Il colore del nome (Solferino, pp. 288, euro 17,50) il notevole libro di Vittorio Longhi, giornalista italo-eritreo di diritti umani e questioni internazionali del New York Times, è un ibrido riuscito, una avvincente narrazione a matrioska che mette insieme memoir autobiografico e di formazione, romanzo storico famigliare e reportage giornalistico in un arco temporale che va dal settembre 2012 all’aprile del 2014, quando l’autore è in viaggio per lavoro tra Amman, Bruxelles, Il Cairo e Lampedusa, dove arriva dopo il naufragio del 3 ottobre 2013.

Ma si può leggere anche come un manuale sul mestiere del giornalista, soprattutto di chi racconta esodi, naufragi in mare, fughe di migranti da paesi imbarbariti da feroci dittature militari e povertà, di cui con onestà e rimorso l’autore denuncia lo stato di «turista, uno che non va oltre lo scatto frettoloso o peggio ancora l’esibizione compiaciuta del proprio impegno». Sono anche stili, modi, diverse narrazioni che convivono e concorrono a dare vita a un libro di grande forza espressiva che proprio attraverso il racconto – che alterna la prima e la terza persona, tra ieri e oggi – riesce a collegare il nostro passato coloniale di «italiani brava gente» al presente attraverso una vicenda privata, quella dell’autore, che fa i conti con la propria storia e le sue origini.

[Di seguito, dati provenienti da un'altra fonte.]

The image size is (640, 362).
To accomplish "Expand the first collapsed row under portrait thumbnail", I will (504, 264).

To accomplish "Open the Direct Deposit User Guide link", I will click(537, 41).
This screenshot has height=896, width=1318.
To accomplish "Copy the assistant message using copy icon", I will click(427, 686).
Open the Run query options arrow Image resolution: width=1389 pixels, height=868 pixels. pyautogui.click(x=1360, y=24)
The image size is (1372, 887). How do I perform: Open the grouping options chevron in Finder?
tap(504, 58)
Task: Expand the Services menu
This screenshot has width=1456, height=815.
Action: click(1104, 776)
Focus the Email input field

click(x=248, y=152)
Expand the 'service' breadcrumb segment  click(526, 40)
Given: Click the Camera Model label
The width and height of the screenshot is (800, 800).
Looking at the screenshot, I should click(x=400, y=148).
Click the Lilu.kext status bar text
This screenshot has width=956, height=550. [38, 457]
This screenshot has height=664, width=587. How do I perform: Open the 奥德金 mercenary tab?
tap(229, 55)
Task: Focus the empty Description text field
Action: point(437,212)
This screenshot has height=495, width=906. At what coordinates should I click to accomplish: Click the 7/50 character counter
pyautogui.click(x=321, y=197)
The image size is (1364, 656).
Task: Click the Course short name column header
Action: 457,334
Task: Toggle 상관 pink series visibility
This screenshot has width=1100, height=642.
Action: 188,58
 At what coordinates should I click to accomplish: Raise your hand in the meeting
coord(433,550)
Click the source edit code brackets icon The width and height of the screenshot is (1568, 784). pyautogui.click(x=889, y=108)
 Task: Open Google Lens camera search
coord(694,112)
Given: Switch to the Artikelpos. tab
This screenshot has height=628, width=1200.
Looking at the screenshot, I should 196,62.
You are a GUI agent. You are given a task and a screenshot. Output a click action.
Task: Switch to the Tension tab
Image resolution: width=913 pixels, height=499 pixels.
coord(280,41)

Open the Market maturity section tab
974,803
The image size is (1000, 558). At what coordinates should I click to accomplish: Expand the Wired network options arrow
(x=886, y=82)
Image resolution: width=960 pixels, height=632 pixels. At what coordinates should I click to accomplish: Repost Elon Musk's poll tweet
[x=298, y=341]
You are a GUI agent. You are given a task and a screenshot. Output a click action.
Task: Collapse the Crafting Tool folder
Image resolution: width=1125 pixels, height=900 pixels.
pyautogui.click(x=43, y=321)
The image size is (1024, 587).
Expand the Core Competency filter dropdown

IL RITORNO DI MEMORIA, la scheggia che muove la trama, è un messaggio che Vittorio Longhi riceve dalla cugina Aida K., una persona che non conosce, la quale mentre lui si trova nel campo profughi di Zaatari, nel nord della Giordania e al confine con la Siria, gli dice che suo padre Pietro è tornato ad Asmara, «temiamo che abbia avuto problemi con il regime», scrive laconica. «Erano diciotto anni che nessuno mi chiedeva di mio padre», racconta l’autore.

Dal reportage narrativo e giornalistico in presa diretta, presto il lettore è catapultato nel passato in una storia dal tono epico, avventuroso e piena di colpi di scena, che comincia più di un secolo prima in Eritrea nell’inverno del 1890, quando il sottufficiale piemontese Giacomo Longhi s’imbarca al porto di Genova con centinaia di commilitoni del Corpo Speciale Africa, e finisce sugli altopiani di Keren, a cento chilometri da Asmara.

Conosce Gabrù – che in realtà viene portata da lui dalle suore vincenziane che l’hanno cresciuta in orfanotrofio – una ragazza abissina di sedici anni vittima del madamato però per niente remissiva e pronta alla sottomissione, che invece «ostentava un misto di fierezza e di distacco, quasi una forma di superbia», scrive Vittorio Longhi.

In queste pagine dense d’ambientazioni e di fatti l’autore ricostruisce dal vero la memoria del parentado tramandata da generazione e generazione, quella storia orale che è una delle pagine più vergognose del nostro passato e dell’Impero mussoliniano, fatte di leggi razziali, atroci violenze, come il massacro dei copti del monastero di Debra Libanòs del 1937, duemila persone fatte fucilare dal generale Graziani, o l’iprite scaricata dagli aerei italiani, e di donne «abbandonate con i figli meticci come vuoti a perdere, scarti della memoria».

IL LASCITO DI QUELLA STORIA sono i degalà, i bastardi nati da quell’unione, «un elemento imprevisto e incomprensibile, un effetto collaterale dell’occupazione italiana», come Vittorio, il nonno dell’autore, che accetta un incarico da Amedeo di Savoia per trattare con i ribelli etiopi e muore durante un’imboscata mentre ha in braccio Pietro, suo figlio, a sua volta padre dell’autore del libro ma che quest’ultimo incontra una sola volta, regalandoci pagine molto intense.

Si trattava di una figura di grande carisma («affascinava le donne italiane perché aveva quel tipo di bellezza che allora molti definivano esotica») e perturbante presenza, eternamente in fuga da se stesso e dalle proprie ossessioni, che lo ha messo al mondo dopo una relazione con sua madre prima di scomparire, portandolo nel suo destino e in quello della Storia, quello del colore del nome evocato dal titolo di questo romanzo dal vero. Lo cercherà alla fine in Eritrea, ad Asmara prima, poi a Keren, «suggestiva e triste nel suo abbandono, struggente come un corpo in una lenta agonia», quello che appena arrivato gli sembra «il posto ideale per le stelle».